begin ENTRIES

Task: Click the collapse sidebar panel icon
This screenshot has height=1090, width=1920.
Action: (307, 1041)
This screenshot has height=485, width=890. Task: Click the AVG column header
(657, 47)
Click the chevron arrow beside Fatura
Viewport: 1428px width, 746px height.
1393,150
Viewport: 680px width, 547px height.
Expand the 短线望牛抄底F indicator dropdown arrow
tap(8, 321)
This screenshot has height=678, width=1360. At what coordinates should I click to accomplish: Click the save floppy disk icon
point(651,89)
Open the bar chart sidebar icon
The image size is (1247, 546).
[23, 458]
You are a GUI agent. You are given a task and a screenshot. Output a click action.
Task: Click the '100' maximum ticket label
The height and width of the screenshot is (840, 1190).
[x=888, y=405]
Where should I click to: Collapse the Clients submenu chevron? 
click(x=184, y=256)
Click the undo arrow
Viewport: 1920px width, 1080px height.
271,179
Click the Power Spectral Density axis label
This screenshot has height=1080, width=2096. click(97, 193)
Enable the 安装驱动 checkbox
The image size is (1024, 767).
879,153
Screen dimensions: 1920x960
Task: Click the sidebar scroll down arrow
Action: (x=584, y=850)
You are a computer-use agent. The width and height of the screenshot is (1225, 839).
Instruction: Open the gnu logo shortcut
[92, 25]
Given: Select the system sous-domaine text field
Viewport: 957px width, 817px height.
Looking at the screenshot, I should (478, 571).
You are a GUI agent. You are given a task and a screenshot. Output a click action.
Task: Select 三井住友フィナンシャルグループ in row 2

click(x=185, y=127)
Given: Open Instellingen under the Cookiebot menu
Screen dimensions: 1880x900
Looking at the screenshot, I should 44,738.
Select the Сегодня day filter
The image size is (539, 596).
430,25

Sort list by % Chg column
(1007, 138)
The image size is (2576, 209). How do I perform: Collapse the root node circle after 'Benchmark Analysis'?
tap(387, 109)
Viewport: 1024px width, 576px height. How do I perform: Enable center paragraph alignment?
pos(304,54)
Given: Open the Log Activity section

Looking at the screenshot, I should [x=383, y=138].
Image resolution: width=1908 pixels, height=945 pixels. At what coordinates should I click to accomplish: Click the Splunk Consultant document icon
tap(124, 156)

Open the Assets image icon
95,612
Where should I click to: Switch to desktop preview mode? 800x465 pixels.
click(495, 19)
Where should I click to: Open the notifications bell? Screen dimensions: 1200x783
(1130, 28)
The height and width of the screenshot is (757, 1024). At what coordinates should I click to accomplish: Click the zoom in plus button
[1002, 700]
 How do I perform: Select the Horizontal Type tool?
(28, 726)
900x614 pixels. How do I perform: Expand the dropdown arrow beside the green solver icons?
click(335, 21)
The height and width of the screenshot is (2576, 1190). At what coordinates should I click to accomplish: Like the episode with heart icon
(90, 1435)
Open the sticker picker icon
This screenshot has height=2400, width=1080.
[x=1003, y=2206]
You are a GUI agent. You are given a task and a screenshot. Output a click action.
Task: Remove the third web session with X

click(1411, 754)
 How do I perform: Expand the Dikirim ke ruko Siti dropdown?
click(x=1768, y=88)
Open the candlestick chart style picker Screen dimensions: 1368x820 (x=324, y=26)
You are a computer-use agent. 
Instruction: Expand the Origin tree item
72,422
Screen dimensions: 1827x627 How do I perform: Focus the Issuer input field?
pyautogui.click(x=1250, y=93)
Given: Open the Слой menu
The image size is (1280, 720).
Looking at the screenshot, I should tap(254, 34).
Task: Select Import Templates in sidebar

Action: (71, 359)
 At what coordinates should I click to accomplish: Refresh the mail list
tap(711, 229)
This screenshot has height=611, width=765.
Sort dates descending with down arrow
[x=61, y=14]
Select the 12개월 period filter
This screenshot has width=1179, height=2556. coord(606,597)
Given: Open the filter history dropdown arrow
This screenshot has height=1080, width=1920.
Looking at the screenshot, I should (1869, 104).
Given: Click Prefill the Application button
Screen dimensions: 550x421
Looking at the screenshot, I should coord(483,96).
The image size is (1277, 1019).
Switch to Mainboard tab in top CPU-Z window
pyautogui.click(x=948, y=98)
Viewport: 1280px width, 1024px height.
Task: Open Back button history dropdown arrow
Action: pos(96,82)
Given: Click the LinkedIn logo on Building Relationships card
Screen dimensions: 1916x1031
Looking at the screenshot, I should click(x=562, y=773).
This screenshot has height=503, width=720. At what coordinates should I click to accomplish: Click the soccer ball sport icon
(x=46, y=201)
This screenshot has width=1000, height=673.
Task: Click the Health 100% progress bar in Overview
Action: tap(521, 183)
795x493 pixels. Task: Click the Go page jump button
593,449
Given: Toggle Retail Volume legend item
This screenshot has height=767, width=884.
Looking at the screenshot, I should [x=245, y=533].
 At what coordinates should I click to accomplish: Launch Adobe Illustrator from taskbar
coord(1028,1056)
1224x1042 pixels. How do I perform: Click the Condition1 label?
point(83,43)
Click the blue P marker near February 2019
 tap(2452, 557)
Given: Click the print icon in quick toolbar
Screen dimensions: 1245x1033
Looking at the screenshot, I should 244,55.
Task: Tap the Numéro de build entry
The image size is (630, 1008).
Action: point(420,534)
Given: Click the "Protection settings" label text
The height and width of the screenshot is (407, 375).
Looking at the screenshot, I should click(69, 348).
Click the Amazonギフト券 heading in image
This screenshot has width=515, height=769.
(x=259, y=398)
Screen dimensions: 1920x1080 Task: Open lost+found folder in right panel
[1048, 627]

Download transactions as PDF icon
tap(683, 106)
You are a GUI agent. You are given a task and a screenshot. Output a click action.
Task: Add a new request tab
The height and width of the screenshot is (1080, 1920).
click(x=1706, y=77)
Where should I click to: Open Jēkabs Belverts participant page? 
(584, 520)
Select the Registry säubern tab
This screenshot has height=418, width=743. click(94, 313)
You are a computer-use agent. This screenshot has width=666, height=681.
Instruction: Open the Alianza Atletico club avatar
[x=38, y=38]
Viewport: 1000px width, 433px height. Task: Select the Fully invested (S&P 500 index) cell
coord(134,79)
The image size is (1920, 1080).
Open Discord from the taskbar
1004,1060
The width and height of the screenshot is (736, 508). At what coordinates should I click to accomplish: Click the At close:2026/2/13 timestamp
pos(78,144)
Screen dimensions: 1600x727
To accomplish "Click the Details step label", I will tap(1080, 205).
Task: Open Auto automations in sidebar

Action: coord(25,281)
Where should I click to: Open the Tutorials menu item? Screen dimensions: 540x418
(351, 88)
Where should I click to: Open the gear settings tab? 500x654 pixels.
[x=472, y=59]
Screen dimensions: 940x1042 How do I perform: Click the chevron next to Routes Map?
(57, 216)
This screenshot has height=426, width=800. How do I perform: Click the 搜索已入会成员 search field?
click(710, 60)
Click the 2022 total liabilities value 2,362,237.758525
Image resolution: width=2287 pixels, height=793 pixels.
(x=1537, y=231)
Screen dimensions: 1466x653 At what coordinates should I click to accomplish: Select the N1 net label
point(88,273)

end ENTRIES

WRITTEN REQUEST. Reproduce every one of the records above verbatim, from the first line to the last.

ANSWER TO THIS TASK.
Task: Click the collapse sidebar panel icon
This screenshot has height=1090, width=1920.
Action: (307, 1041)
This screenshot has height=485, width=890. Task: Click the AVG column header
(657, 47)
Click the chevron arrow beside Fatura
Viewport: 1428px width, 746px height.
1393,150
Viewport: 680px width, 547px height.
Expand the 短线望牛抄底F indicator dropdown arrow
tap(8, 321)
This screenshot has height=678, width=1360. At what coordinates should I click to accomplish: Click the save floppy disk icon
point(651,89)
Open the bar chart sidebar icon
The image size is (1247, 546).
[23, 458]
You are a GUI agent. You are given a task and a screenshot. Output a click action.
Task: Click the '100' maximum ticket label
The height and width of the screenshot is (840, 1190).
[x=888, y=405]
Where should I click to: Collapse the Clients submenu chevron? 
click(x=184, y=256)
Click the undo arrow
Viewport: 1920px width, 1080px height.
271,179
Click the Power Spectral Density axis label
This screenshot has height=1080, width=2096. click(97, 193)
Enable the 安装驱动 checkbox
The image size is (1024, 767).
879,153
Screen dimensions: 1920x960
Task: Click the sidebar scroll down arrow
Action: (x=584, y=850)
You are a computer-use agent. The width and height of the screenshot is (1225, 839).
Instruction: Open the gnu logo shortcut
[92, 25]
Given: Select the system sous-domaine text field
Viewport: 957px width, 817px height.
Looking at the screenshot, I should (478, 571).
You are a GUI agent. You are given a task and a screenshot. Output a click action.
Task: Select 三井住友フィナンシャルグループ in row 2

click(x=185, y=127)
Given: Open Instellingen under the Cookiebot menu
Screen dimensions: 1880x900
Looking at the screenshot, I should 44,738.
Select the Сегодня day filter
The image size is (539, 596).
430,25

Sort list by % Chg column
(1007, 138)
The image size is (2576, 209). How do I perform: Collapse the root node circle after 'Benchmark Analysis'?
tap(387, 109)
Viewport: 1024px width, 576px height. How do I perform: Enable center paragraph alignment?
pos(304,54)
Given: Open the Log Activity section

Looking at the screenshot, I should [x=383, y=138].
Image resolution: width=1908 pixels, height=945 pixels. At what coordinates should I click to accomplish: Click the Splunk Consultant document icon
tap(124, 156)

Open the Assets image icon
95,612
Where should I click to: Switch to desktop preview mode? 800x465 pixels.
click(495, 19)
Where should I click to: Open the notifications bell? Screen dimensions: 1200x783
(1130, 28)
The height and width of the screenshot is (757, 1024). At what coordinates should I click to accomplish: Click the zoom in plus button
[1002, 700]
 How do I perform: Select the Horizontal Type tool?
(28, 726)
900x614 pixels. How do I perform: Expand the dropdown arrow beside the green solver icons?
click(335, 21)
The height and width of the screenshot is (2576, 1190). At what coordinates should I click to accomplish: Like the episode with heart icon
(90, 1435)
Open the sticker picker icon
This screenshot has height=2400, width=1080.
[x=1003, y=2206]
You are a GUI agent. You are given a task and a screenshot. Output a click action.
Task: Remove the third web session with X

click(1411, 754)
 How do I perform: Expand the Dikirim ke ruko Siti dropdown?
click(x=1768, y=88)
Open the candlestick chart style picker Screen dimensions: 1368x820 (x=324, y=26)
You are a computer-use agent. 
Instruction: Expand the Origin tree item
72,422
Screen dimensions: 1827x627 How do I perform: Focus the Issuer input field?
pyautogui.click(x=1250, y=93)
Given: Open the Слой menu
The image size is (1280, 720).
Looking at the screenshot, I should tap(254, 34).
Task: Select Import Templates in sidebar

Action: (71, 359)
 At what coordinates should I click to accomplish: Refresh the mail list
tap(711, 229)
This screenshot has height=611, width=765.
Sort dates descending with down arrow
[x=61, y=14]
Select the 12개월 period filter
This screenshot has width=1179, height=2556. coord(606,597)
Given: Open the filter history dropdown arrow
This screenshot has height=1080, width=1920.
Looking at the screenshot, I should (1869, 104).
Given: Click Prefill the Application button
Screen dimensions: 550x421
Looking at the screenshot, I should coord(483,96).
The image size is (1277, 1019).
Switch to Mainboard tab in top CPU-Z window
pyautogui.click(x=948, y=98)
Viewport: 1280px width, 1024px height.
Task: Open Back button history dropdown arrow
Action: pos(96,82)
Given: Click the LinkedIn logo on Building Relationships card
Screen dimensions: 1916x1031
Looking at the screenshot, I should click(x=562, y=773).
This screenshot has height=503, width=720. At what coordinates should I click to accomplish: Click the soccer ball sport icon
(x=46, y=201)
This screenshot has width=1000, height=673.
Task: Click the Health 100% progress bar in Overview
Action: tap(521, 183)
795x493 pixels. Task: Click the Go page jump button
593,449
Given: Toggle Retail Volume legend item
This screenshot has height=767, width=884.
Looking at the screenshot, I should [x=245, y=533].
 At what coordinates should I click to accomplish: Launch Adobe Illustrator from taskbar
coord(1028,1056)
1224x1042 pixels. How do I perform: Click the Condition1 label?
point(83,43)
Click the blue P marker near February 2019
 tap(2452, 557)
Given: Click the print icon in quick toolbar
Screen dimensions: 1245x1033
Looking at the screenshot, I should 244,55.
Task: Tap the Numéro de build entry
The image size is (630, 1008).
Action: point(420,534)
Given: Click the "Protection settings" label text
The height and width of the screenshot is (407, 375).
Looking at the screenshot, I should click(69, 348).
Click the Amazonギフト券 heading in image
This screenshot has width=515, height=769.
(x=259, y=398)
Screen dimensions: 1920x1080 Task: Open lost+found folder in right panel
[1048, 627]

Download transactions as PDF icon
tap(683, 106)
You are a GUI agent. You are given a task and a screenshot. Output a click action.
Task: Add a new request tab
The height and width of the screenshot is (1080, 1920).
click(x=1706, y=77)
Where should I click to: Open Jēkabs Belverts participant page? 
(584, 520)
Select the Registry säubern tab
This screenshot has height=418, width=743. click(94, 313)
You are a computer-use agent. This screenshot has width=666, height=681.
Instruction: Open the Alianza Atletico club avatar
[x=38, y=38]
Viewport: 1000px width, 433px height. Task: Select the Fully invested (S&P 500 index) cell
coord(134,79)
The image size is (1920, 1080).
Open Discord from the taskbar
1004,1060
The width and height of the screenshot is (736, 508). At what coordinates should I click to accomplish: Click the At close:2026/2/13 timestamp
pos(78,144)
Screen dimensions: 1600x727
To accomplish "Click the Details step label", I will tap(1080, 205).
Task: Open Auto automations in sidebar

Action: coord(25,281)
Where should I click to: Open the Tutorials menu item? Screen dimensions: 540x418
(351, 88)
Where should I click to: Open the gear settings tab? 500x654 pixels.
[x=472, y=59]
Screen dimensions: 940x1042 How do I perform: Click the chevron next to Routes Map?
(57, 216)
This screenshot has height=426, width=800. How do I perform: Click the 搜索已入会成员 search field?
click(710, 60)
Click the 2022 total liabilities value 2,362,237.758525
Image resolution: width=2287 pixels, height=793 pixels.
(x=1537, y=231)
Screen dimensions: 1466x653 At what coordinates should I click to accomplish: Select the N1 net label
point(88,273)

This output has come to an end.